▶ **Given request 1**
Print the passage of the debate remarks that begins with the words containing "I wish to acknowledge" and ends with "her Conservative predecessor.", copied verbatim.

▶ **Text shown**
• • • • •
I wish to acknowledge all the speakers who have contributed to the debate. The first after the Front Benchers was my right hon. Friend the Member for Gordon (Malcolm Bruce), who said that it was good that we were trying to measure results but pointed out how difficult it is to measure everything easily and consistently. No doubt the Select Committee that he chairs will look into exactly that type of issue in the months ahead.
The hon. Member for York Central (Hugh Bayley) made a strong plea for us to engage fully in negotiations on the structure of IDA16. We will do that, and indeed we are doing that. My hon. Friend the Member for Wirral West (Esther McVey) made a charming, thoughtful and generous-spirited maiden speech, and I think it is fair to say that it was listened to admiringly by all of us in the Chamber and also, I noted, by the noble Lord Hunt, her Conservative predecessor.
The hon. Member for Glasgow North (Ann McKechin) rightly wants aid to be so successful that it does not need to be permanent. We wholly agree. That, in a nutshell, is exactly what the “development” bit of international development is all about. We look forward to the continued wisdom and consistent expertise of my hon. Friend the Member for Banbury (Tony Baldry), and the House, and particularly we on this side, appreciated the consensual tone of the contribution of the hon. Member for Banff and Buchan (Dr Whiteford).
My hon. Friend the Member for Stevenage (Stephen McPartland) made his maiden speech. It took me a little time to tune into his Stevenage accent, and I hope he will let me know when Robbie Williams is next playing locally. His thoughtful comments on international development were much noted, and I hope that his interest in the issue will continue. Likewise, the hon. Member for Rochdale (Simon Danczuk), in his maiden speech, made a passionate defence of the interests of beleaguered Palestinians, an issue that will figure in both our foreign and defence policy. I am sure that he will make many such comments on the topic in future. I enjoyed his warm account of his own meeting with Gillian Duffy as well—someone I would quite like to have met, I have to say.
My hon. Friend the Member for Warwick and Leamington (Chris White) said that we need to tackle Beveridge’s five evils globally. The hon. Member for Glasgow Central (Anas Sarwar) made a very good speech, and I look forward to his contribution to the International Development Committee. Many other Members spoke, and I fear that I will not quite have the time to go through their contributions, but I think I have covered all the maiden speeches. I hope the House will forgive me if I do not mention everyone who has spoken. I certainly urge everyone who has contributed to continue to participate in our debates and oral questions, and to form a cadre of informed opinion in the House that will continue to raise international development to the position that it deserves in our deliberations.
• • • • •
Text and item location entries
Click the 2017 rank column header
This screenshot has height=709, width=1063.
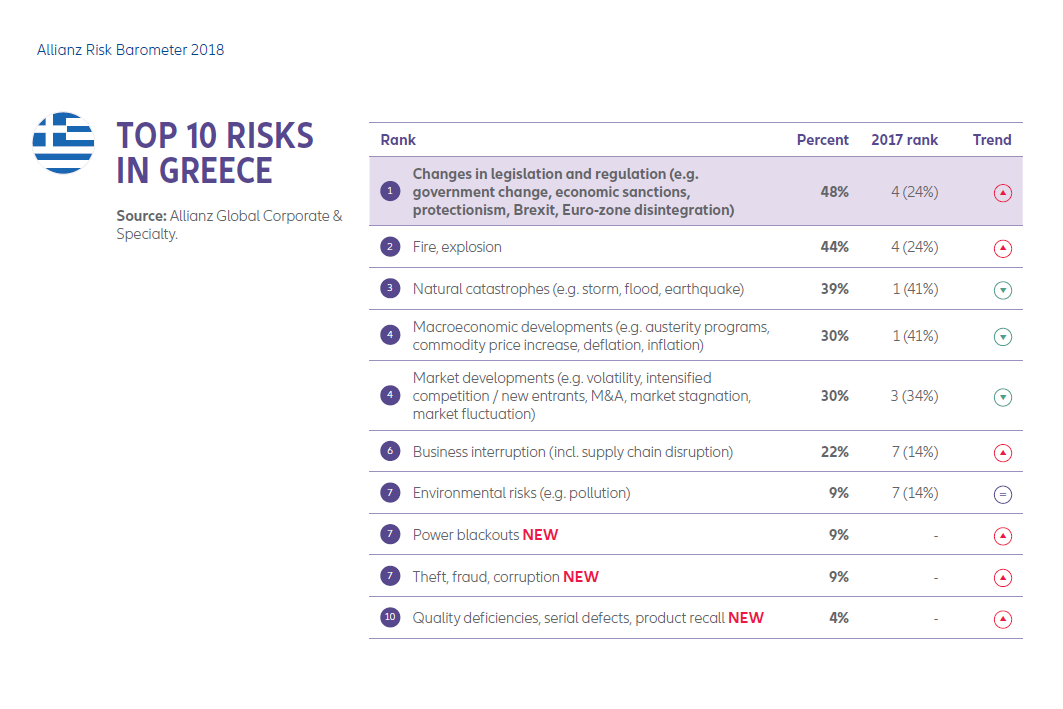[904, 140]
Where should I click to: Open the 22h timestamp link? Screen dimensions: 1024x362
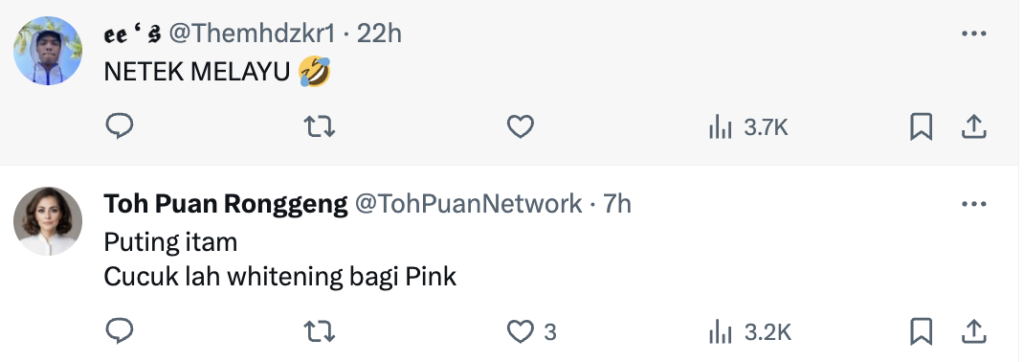(x=379, y=33)
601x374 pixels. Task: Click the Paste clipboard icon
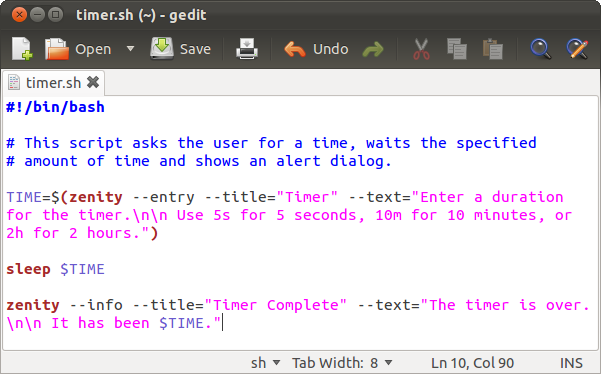pos(493,49)
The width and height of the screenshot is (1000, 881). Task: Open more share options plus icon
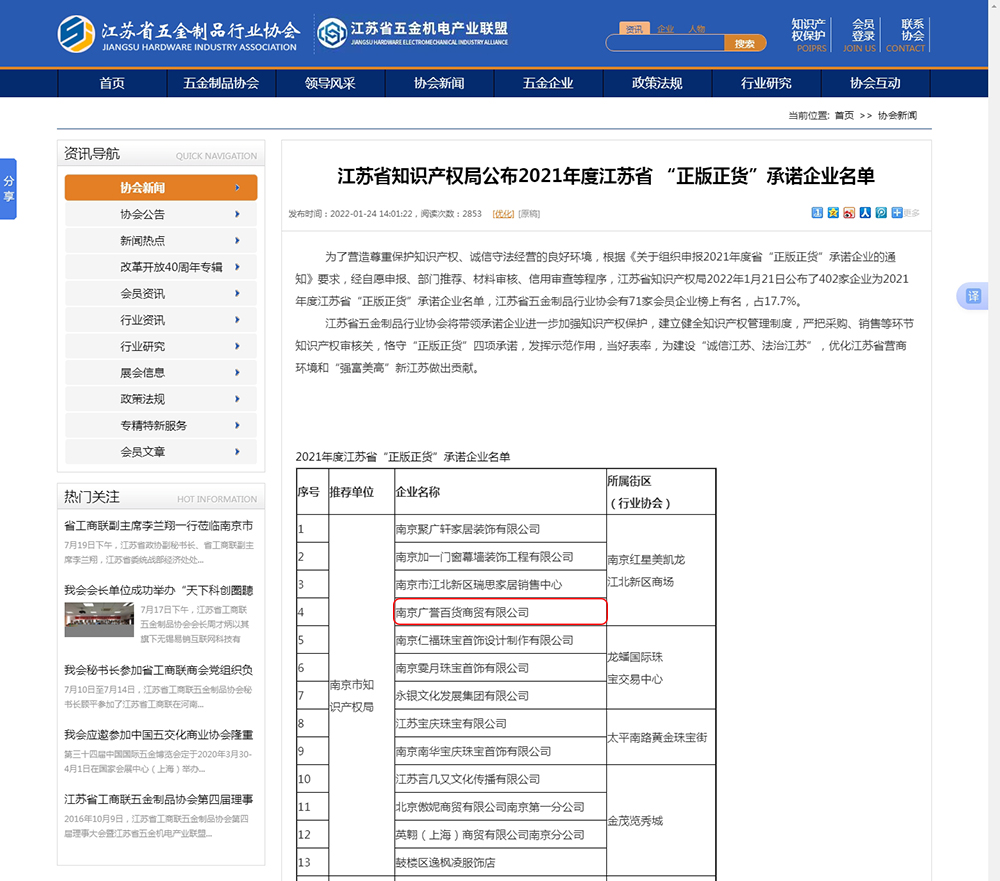pyautogui.click(x=898, y=213)
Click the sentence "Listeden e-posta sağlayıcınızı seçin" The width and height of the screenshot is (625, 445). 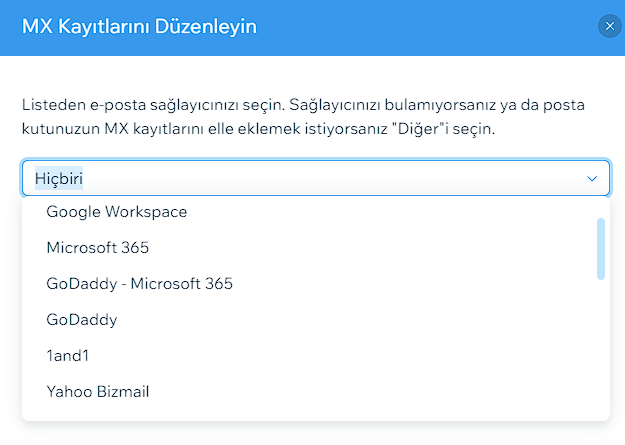(150, 104)
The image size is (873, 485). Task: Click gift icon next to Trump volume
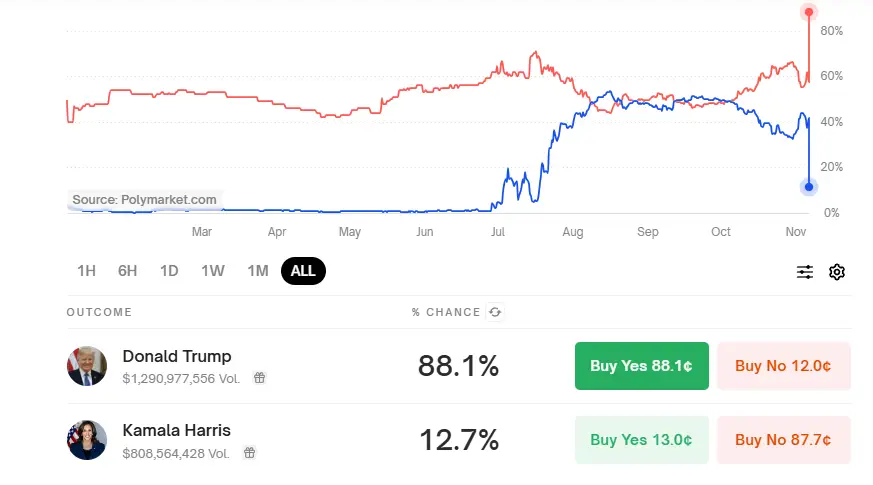pyautogui.click(x=259, y=378)
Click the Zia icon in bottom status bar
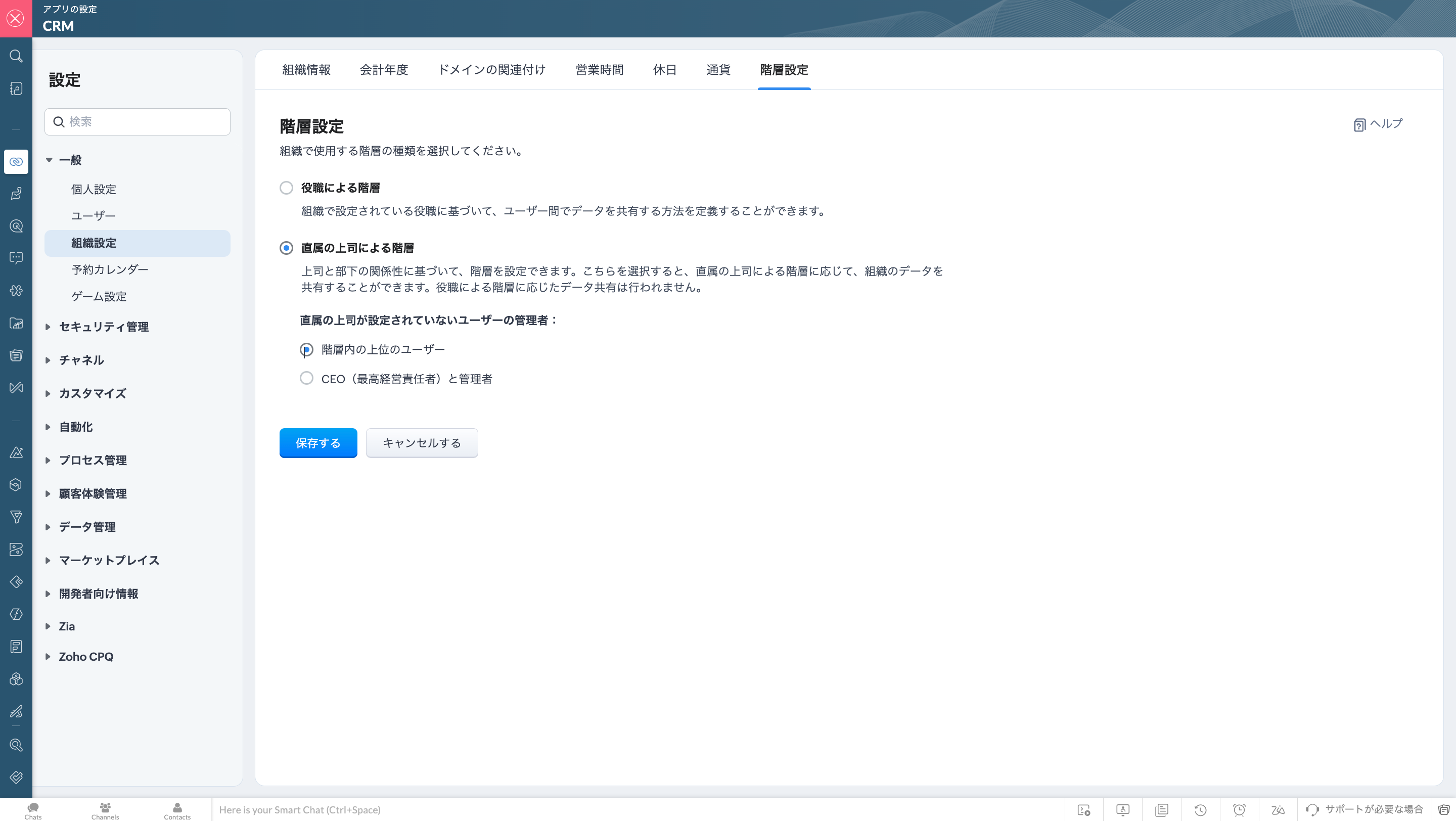 [x=1278, y=810]
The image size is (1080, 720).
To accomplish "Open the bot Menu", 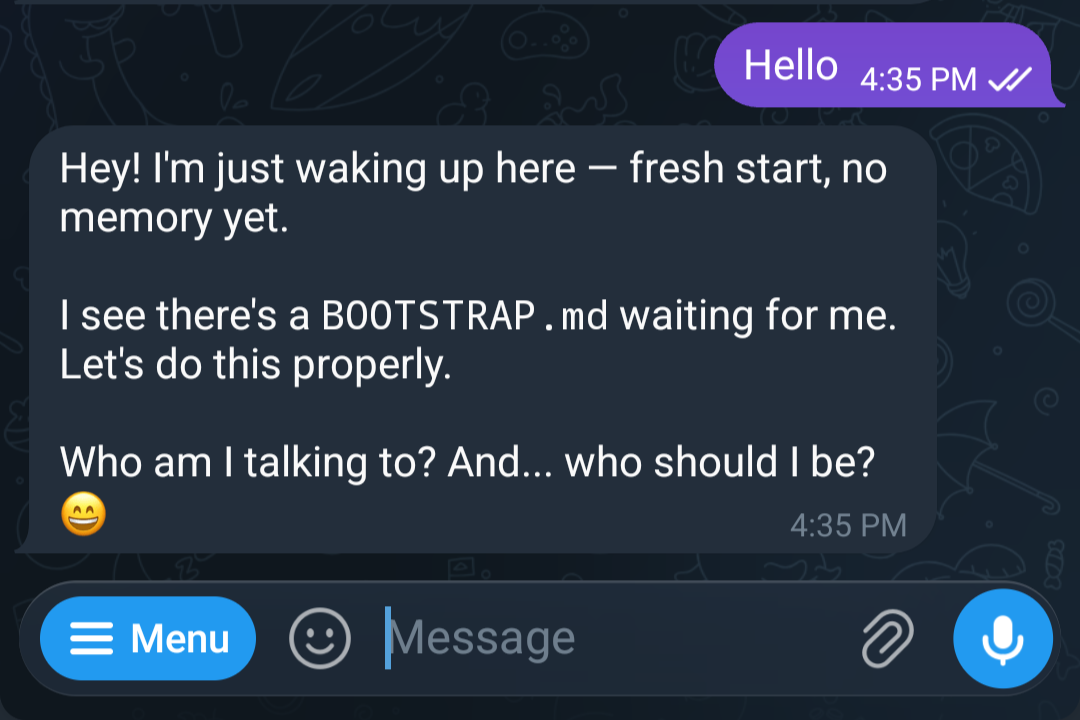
• • • • •
▶ **Given request 2**
Turn the entries from the line containing "The image size is (1080, 720)." through the end of the entries into a numbered list, skipping blank lines and leaving out the pictures.

▶ **Solution 1**
I wish to acknowledge all the speakers who have contributed to the debate. The first after the Front Benchers was my right hon. Friend the Member for Gordon (Malcolm Bruce), who said that it was good that we were trying to measure results but pointed out how difficult it is to measure everything easily and consistently. No doubt the Select Committee that he chairs will look into exactly that type of issue in the months ahead.
The hon. Member for York Central (Hugh Bayley) made a strong plea for us to engage fully in negotiations on the structure of IDA16. We will do that, and indeed we are doing that. My hon. Friend the Member for Wirral West (Esther McVey) made a charming, thoughtful and generous-spirited maiden speech, and I think it is fair to say that it was listened to admiringly by all of us in the Chamber and also, I noted, by the noble Lord Hunt, her Conservative predecessor.

▶ **Solution 2**
1. The image size is (1080, 720).
2. To accomplish "Open the bot Menu", 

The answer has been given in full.